Re: The Geeks and the Irrational

From: David Prosser <david.prosser_at_BODLEY.OX.AC.UK>
Date: Tue, 5 Sep 2006 12:40:59 +0100


The figures from Oxford University Press would suggest that there is no need
to retire to your tent just yet. The 'spontaneous' uptake of the open
access option in OUP's journals varies by subject with 10% uptake in the
life sciences, 5% in medicine and health, and 3% in humanities and social
sciences. However, OUP do have three journals where over 20% of authors
have taken the option to pay for wider dissemination of their papers.

Notwithstanding those figures I completely agree with your continued call
for mandates to self-archive.

Best wishes


David C Prosser PhD
SPARC Europe
Tel: +44 (0) 1865 277 614
Mobile: +44 (0) 7974 673 888

-----Original Message-----
From: American Scientist Open Access Forum
Behalf Of Stevan Harnad
Sent: 04 September 2006 21:18
Subject: The Geeks and the Irrational

The Geeks and the Irrational

(For the fully hyperlinked version of this posting, with figures see: )

A promise: If it should turn out that the spontaneous author uptake
rate for the "hybrid gold open access" option -- i.e., journals that
give authors a choice between either conventional subscription-based
publication or paying to make their own article open access --
significantly exceeds the spontaneous author uptake rate for "green
open access" self-archiving (currently only about 15%, averaged across
all fields, even though 94% of journals have given authors their green
light for immediate OA self-archiving), then this weary archivangelist
will retire to his tent, in defeat and dismay, at having wasted a
decade and a half on trying to maximize the impact of human
rationality, only to discover that the sole thing that had been
missing all along -- as Thomas Walker had suggested in 1998, in the
proposal that launched the American Scientist Open Access Forum -- was
the option to purchase the extra visibility at a price!

My guess, though, is that researchers are no more likely to do,
spontaneously, for a fee, what they would not do, spontaneously, for
free, for well over a decade now, despite its substantial benefits to
themselves and their research.
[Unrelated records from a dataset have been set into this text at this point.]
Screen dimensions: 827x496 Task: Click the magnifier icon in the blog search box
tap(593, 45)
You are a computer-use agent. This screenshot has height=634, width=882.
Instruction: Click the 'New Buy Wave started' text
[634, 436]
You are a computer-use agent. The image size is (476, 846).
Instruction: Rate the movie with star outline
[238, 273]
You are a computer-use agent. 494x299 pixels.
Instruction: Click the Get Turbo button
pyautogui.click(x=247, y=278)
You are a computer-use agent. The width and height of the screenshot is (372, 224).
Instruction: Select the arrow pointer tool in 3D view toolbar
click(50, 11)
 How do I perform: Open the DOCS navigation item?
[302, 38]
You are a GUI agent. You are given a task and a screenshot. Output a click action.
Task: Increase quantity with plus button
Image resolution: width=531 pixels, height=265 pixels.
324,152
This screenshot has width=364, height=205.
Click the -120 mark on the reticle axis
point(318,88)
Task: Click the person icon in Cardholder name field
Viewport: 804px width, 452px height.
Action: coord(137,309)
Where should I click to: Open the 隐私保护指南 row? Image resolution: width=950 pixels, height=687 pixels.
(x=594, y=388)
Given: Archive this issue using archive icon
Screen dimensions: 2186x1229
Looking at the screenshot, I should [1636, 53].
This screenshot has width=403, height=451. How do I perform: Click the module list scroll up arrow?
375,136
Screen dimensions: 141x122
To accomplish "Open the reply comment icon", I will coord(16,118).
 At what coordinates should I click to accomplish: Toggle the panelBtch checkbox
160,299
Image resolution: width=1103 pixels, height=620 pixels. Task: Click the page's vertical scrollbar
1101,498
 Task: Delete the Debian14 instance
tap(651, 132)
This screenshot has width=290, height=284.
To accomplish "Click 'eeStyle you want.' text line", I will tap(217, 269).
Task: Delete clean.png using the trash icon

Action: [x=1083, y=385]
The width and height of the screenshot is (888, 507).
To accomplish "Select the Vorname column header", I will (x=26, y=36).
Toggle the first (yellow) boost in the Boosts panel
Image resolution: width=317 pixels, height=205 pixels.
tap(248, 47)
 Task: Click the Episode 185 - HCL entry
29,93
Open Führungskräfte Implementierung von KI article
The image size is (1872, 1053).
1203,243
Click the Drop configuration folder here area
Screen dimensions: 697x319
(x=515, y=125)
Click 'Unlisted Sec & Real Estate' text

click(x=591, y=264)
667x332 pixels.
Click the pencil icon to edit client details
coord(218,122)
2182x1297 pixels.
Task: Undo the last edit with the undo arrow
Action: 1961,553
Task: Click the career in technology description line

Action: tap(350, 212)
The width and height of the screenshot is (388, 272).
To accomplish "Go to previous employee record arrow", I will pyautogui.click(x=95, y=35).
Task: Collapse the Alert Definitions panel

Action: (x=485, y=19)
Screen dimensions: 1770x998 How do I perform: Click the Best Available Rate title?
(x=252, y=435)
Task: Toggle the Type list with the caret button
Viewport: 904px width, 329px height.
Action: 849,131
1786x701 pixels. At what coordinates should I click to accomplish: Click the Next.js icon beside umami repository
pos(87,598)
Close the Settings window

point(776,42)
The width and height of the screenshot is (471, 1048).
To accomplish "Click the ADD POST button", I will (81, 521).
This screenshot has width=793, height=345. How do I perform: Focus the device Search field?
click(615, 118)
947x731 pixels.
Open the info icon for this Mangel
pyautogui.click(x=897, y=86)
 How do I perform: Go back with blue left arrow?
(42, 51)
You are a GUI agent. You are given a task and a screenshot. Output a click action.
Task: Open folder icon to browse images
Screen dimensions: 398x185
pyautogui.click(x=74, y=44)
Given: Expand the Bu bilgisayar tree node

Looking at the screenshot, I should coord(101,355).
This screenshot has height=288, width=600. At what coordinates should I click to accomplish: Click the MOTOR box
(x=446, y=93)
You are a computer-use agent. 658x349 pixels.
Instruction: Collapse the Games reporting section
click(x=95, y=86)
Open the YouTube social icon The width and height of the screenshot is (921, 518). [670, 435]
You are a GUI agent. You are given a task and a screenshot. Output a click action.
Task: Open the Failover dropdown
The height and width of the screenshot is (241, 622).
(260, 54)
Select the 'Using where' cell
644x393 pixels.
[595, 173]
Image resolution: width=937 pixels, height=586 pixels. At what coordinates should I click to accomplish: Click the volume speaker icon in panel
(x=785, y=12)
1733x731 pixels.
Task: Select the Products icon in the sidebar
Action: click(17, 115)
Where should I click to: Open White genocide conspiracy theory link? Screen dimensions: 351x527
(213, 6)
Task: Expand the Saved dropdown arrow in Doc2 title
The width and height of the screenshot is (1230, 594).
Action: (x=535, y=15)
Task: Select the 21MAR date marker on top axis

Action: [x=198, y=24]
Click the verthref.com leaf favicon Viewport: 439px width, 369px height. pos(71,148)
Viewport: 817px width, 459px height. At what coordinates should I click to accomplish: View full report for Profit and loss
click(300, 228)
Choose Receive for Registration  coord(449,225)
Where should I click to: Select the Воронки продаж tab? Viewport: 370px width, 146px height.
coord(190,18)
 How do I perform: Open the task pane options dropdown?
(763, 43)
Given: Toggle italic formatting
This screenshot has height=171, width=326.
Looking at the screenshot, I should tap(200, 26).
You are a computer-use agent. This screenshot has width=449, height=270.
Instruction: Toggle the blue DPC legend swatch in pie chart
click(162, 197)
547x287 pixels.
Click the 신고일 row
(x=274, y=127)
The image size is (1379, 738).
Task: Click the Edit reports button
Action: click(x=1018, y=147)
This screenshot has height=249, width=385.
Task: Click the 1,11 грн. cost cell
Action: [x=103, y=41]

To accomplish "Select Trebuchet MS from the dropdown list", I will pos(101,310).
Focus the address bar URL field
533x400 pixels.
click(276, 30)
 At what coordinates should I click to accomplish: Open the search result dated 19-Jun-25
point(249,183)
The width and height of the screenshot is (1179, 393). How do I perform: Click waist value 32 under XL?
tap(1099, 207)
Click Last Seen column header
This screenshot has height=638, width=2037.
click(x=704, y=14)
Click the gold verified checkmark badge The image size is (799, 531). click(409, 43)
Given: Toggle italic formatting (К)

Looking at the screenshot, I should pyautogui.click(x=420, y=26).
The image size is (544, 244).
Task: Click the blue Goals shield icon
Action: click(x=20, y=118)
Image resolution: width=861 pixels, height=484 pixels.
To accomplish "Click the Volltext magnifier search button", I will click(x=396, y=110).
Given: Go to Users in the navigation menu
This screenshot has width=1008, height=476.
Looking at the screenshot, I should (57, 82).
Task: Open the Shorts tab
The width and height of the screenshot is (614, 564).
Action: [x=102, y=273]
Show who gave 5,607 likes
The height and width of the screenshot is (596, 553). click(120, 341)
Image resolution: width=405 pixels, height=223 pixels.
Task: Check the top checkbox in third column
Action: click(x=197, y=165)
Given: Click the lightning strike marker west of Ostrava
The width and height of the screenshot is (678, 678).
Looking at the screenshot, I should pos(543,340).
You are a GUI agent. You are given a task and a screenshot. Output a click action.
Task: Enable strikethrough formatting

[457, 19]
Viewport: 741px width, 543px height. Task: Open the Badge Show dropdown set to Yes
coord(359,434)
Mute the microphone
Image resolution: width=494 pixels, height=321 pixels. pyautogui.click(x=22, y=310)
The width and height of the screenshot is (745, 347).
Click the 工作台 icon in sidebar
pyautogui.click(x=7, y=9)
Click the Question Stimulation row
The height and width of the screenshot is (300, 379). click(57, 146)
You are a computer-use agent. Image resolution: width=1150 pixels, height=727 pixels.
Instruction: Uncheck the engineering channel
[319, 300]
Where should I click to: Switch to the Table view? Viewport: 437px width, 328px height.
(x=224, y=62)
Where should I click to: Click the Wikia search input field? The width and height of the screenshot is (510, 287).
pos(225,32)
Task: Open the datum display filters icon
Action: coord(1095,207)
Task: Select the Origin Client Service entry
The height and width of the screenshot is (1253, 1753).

As 95% of researchers sampled
predicted, repeatedly, when surveyed by Alma Swan (2006) of Key
Perspectives (all figures accompanying this posting are from Key
Perspectives) and others; and as researchers confirmed by their actual
behaviour when submission rates for IRs with and without
self-archiving mandates were compared (Sale 2006): Most researchers
will not bother to self-archive until and unless they are required to
do so by their institutions and/or funders : Not for free, and even
less likely for a fee!

Hence it is Immediate-Deposit & Optional-Access (IDOA) Self-Archiving
Mandates by researchers' institutions and funders that will
propel self-archiving rates from their current spontaneous 15% rut
into unstoppable growth toward 100% (given that Rationality alone did
not prove to be enough to inspire researchers to self-archive, but it
did prove to be enough to inspire their institutions and funders to
extend their existing "publish-or-perish" mandates to
"publish-and-self-archive"), and that few will choose to pay for what
they could have for free (but couldn't be bothered to provide it till
mandated to do so). The outcome would be 100% OA either way, of
course, but there would be some consolation if it turned out to be
mandated Rationality, rather than muddled Irrationality that

(IF AND WHEN the urgent question should ever become (1) how to pay
publication costs (subscriptions having been cancelled) rather than
(2) how to end access-denial and impact-loss (as now), THEN the
windfall savings from the subscription cancellations will be the
rational source out of which to pay the publication costs. To pay for
OA now, in advance, when all the money is all still tied up in
subscriptions, when all costs are still being covered, and when
catastrophic cancellations are only a hypothetical possibility --
well, you find your own preferred i-word for describing it...)

Stevan Harnad


Hajjem, C., Harnad, S. and Gingras, Y. (2005) Ten-Year
Cross-Disciplinary Comparison of the Growth of Open Access and How it
Increases Research Citation Impact. IEEE Data Engineering Bulletin
28(4) pp. 39-47.

Sale, Arthur (2006a) Researchers and institutional repositories, in
Jacobs, Neil, Eds. Open Access: Key Strategic, Technical and Economic
Aspects, chapter 9, pages 87-100. Chandos Publishing (Oxford) Limited.

Swan, A. (2006) The culture of Open Access: researchers' views and
responses, in Jacobs, N., Eds. Open Access: Key Strategic, Technical
and Economic Aspects, chapter 7. Chandos.